想到這點讓長衫覺得歎息,但是他仍然一刻都沒有放棄要解救小蛇的打算。他帶着這打算離開家回了省城,足足打算了一年寒暑,又帶着這打算重新在花開時候回到家來。回家的路上,他一直還在想着那鮮花兒一樣嬌豔的小姨娘和她那身隆重的鮮亮繡衣。

然而他再見小蛇時,無端地覺得她是一個舊了的人,渾身上下從裡到外都流露着一種舊了的氣息,那衣裳,那針線,那花色,那眉眼,那神情,甚至連臉上的胭脂水粉,都晦暗而不新鮮。

她染上了煙瘾。狹長的渴睡的眼,隻有在點燃鴉片時才會流露出一點精神,而她本人身上也散發着這種鴉片般渴睡而迷離的魅惑。
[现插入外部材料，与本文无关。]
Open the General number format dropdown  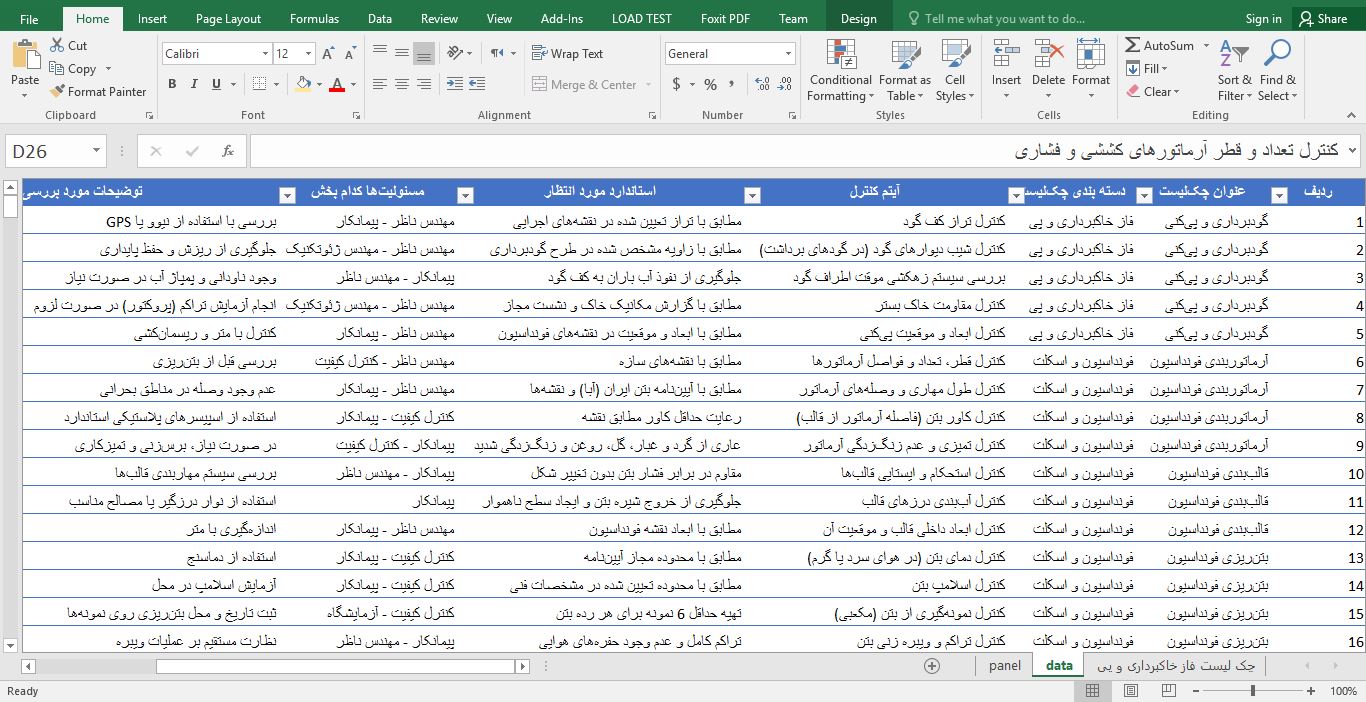coord(789,54)
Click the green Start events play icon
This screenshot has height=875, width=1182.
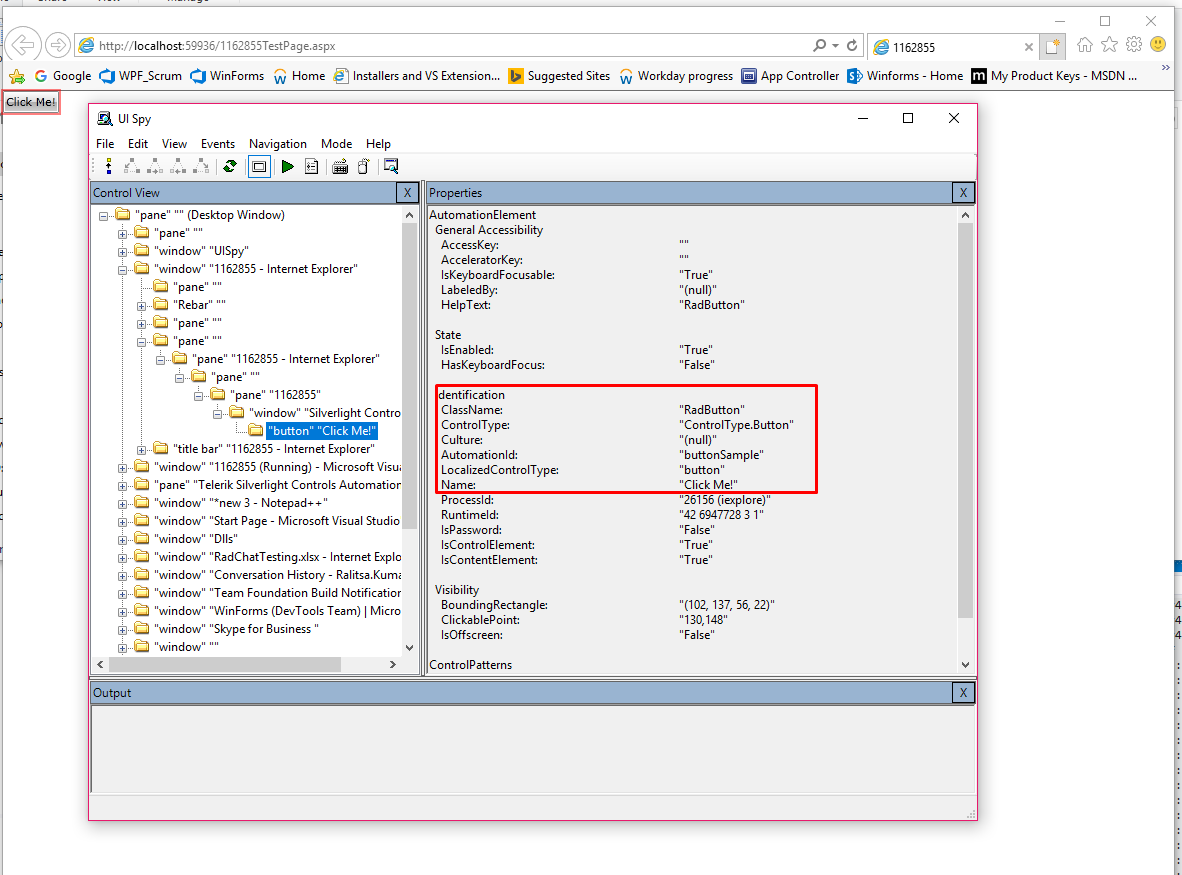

這是盧四爺走後的第二天,大少爺在晨會上沒見到小蛇,母親說她病了。長衫因為一向覺得自己行得正,從不知避什麼嫌疑,大大方方地來探小蛇的病。她躺在床上,小小的蒼白的臉露在被子外,灑花的緞子被面上潑出一大把烏黑的頭發來,黑得昏天暗地。剛用完的煙具散落在一邊,十分刺眼。

他覺得困惑,“小蛇,”他叫她,她實在太小了,小到讓他隻能叫她的名字,而無論如何不能開口喊一聲“六姨娘”,她的單純,美麗,玉潔冰清,都和“六姨娘”距離得太遠了,使他覺得這稱呼于她是一種傷害,他甯可叫她小蛇。“小蛇,你今年,有十五歲了吧?”他詢問的神情,絕對不像一個兒子對繼母,反而是兄長對妹妹,帶點憐惜,帶點關切。“怎麼就抽上這個了呢?”

“煙有好處哦。”小蛇很坦白地看着他,眼神渙散而誠懇,仿佛不覺得自己所訴說的事實有多麼驚心動魄,她說,“吃了煙,再捱打時就可以不覺得疼。”

長衫的心一下子就疼得揪緊了,他以為自己看到了地獄,在這個美麗得跟女神一樣的還是個孩子的小蛇面前,他看到了煉獄的火,在吞噬她的青春,她的鮮亮,她的熱情,她的真誠。他能替她擋過那火焰的襲來麼?

“小蛇,我帶你走吧。”一句話便這樣脫口而出了。雖然計劃了那麼久,但是他從來沒想過出口時真會這麼輕易,他計劃着這之前是要進行很長久很深入的交談和讨論,然後才漸漸涉及這事物核心的。可是此刻,他卻一點餘地不留,沖口而出,“小蛇,走吧,離開盧家,我幫你!”